After several rounds of half-hearted backpedaling and failed attempts at appeasement, Wizards decided to call off their attempts to nullify the OGL and dropped the 5.1 SRD into Creative Commons. For the moment, the community called this a win, but those who remained rightfully suspicious of the megacorp are now waiting to see if they'll attempt something like a GSL for this game when the release comes.
Microtransaction hell
Even more troubling is that One D&D is apparently going down the same route as fucking triple-A vidya via implementing microtransactions for content smaller than book-level, all for a Virtual Tabletop that also has paid subscription tiers. Even some magic items, my god. So much for that online database being a good thing, since you're going to have to pay to access the stuff you want specifically.
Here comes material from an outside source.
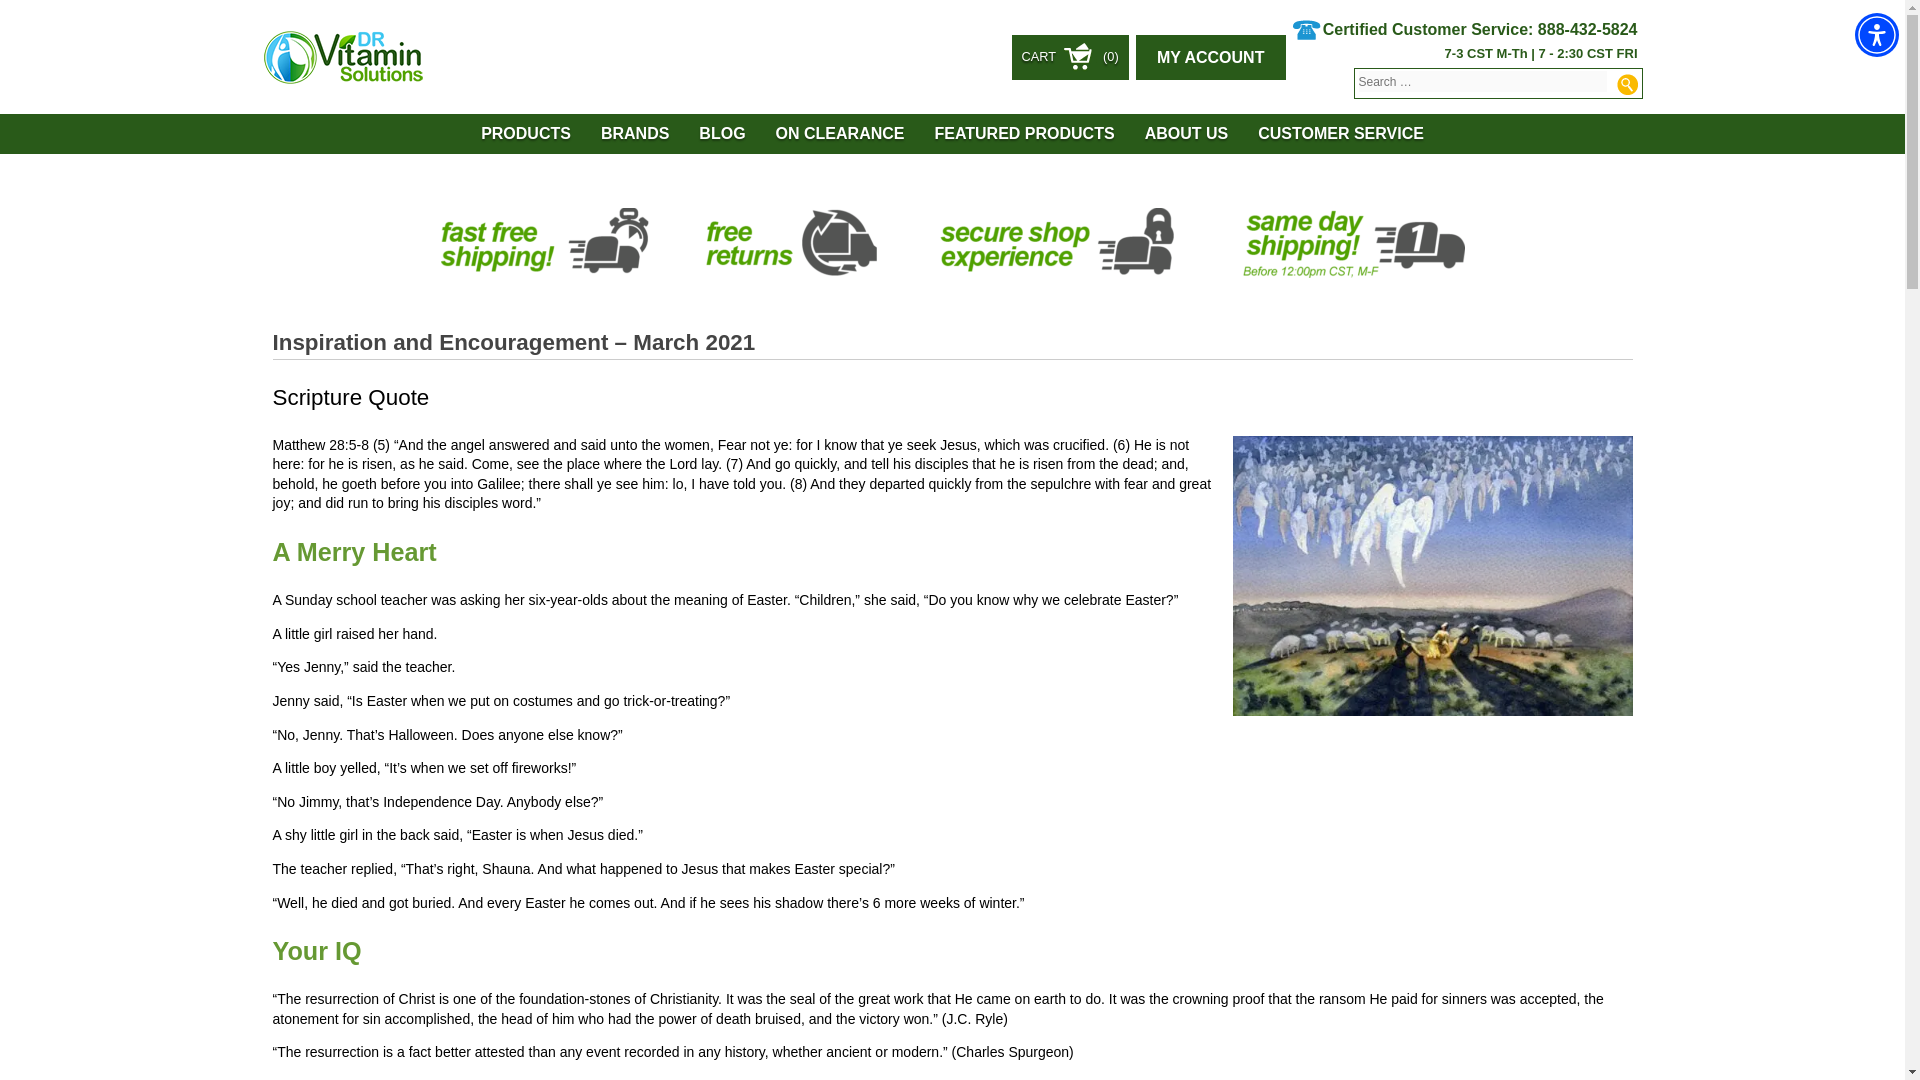  Describe the element at coordinates (1211, 56) in the screenshot. I see `MY ACCOUNT` at that location.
This is likely because in their infinite wisdom Hasbro made an ex-Microsoft employee their CEO, which is a bad idea for multiple reasons, and said CEO has stated that D&D is undermonetized even with the expensive ass books. So yeah, if the OGL wasn't enough to erode any good faith WOTC had left, this fucking did.
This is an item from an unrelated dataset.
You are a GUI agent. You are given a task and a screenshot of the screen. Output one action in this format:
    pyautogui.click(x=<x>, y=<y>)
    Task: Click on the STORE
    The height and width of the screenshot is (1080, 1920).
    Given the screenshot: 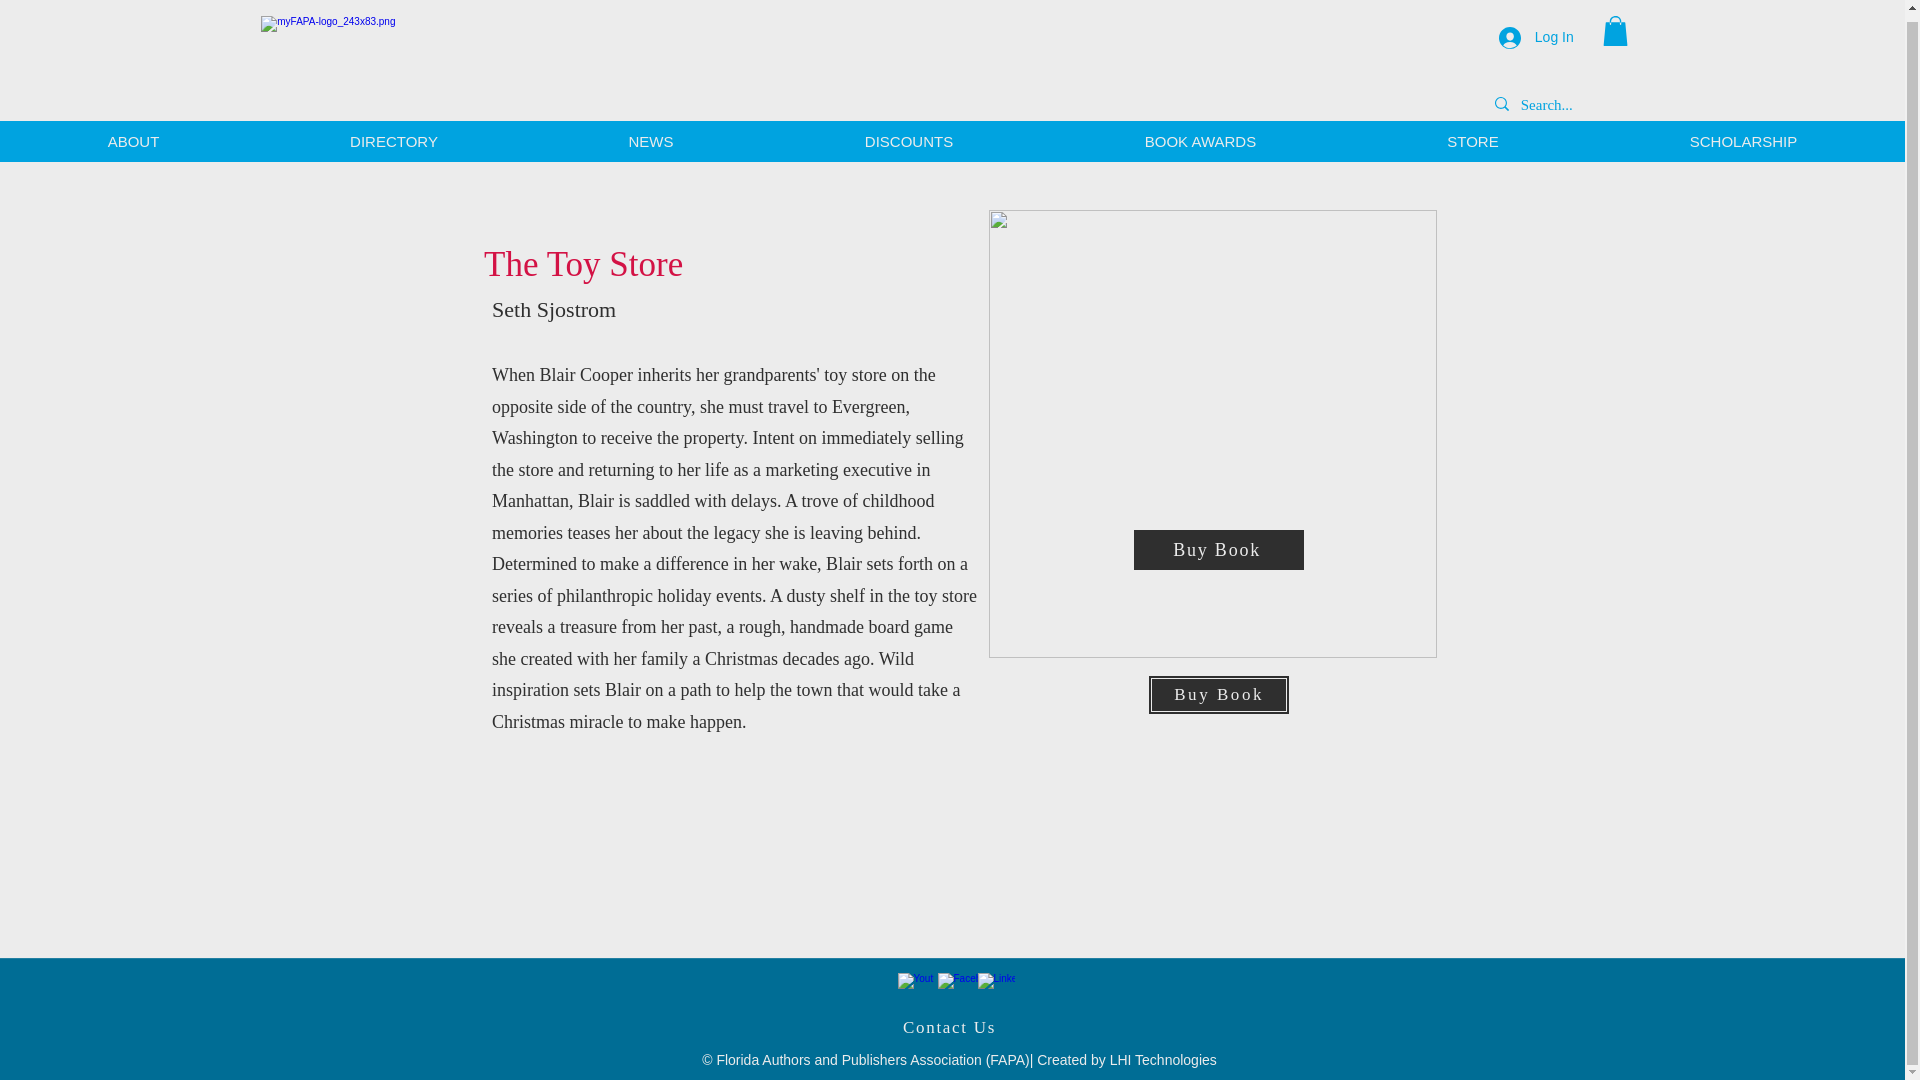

Fortunately, this has also become a glowing weak spot for the beast, as the corporate obsession with short-term profits has meant that they're more interested in the subscriptions to their D&D Beyond services than any other purchases because it means a consistent flow of money. Of course, the easiest way to hurt such is to cancel any subscriptions to Beyond and to stay off their shitty service once they open up the actual 3D tabletop service. Of course, this happened once the full extent for Wizards' contempt for their own consumer base was laid bare, and as a panic button, Wizards had to hide the cancel subscription button on their website, hoping that the stupids will forget this offense with time before revealing something only slightly less tyrannical. As part of their aforementioned appeasement, the suits tried to introduce a VTT policy that seemed obsessed with nonsensical aspects that mean little to a VTT, hoping to draw attention away from the real issues. While the OGL issue folded over, there was no word on how they were going to address the issues about the microtransaction-laden system, which means that any further fuckery can and most likely will take place over this as a hill they would desperately die on.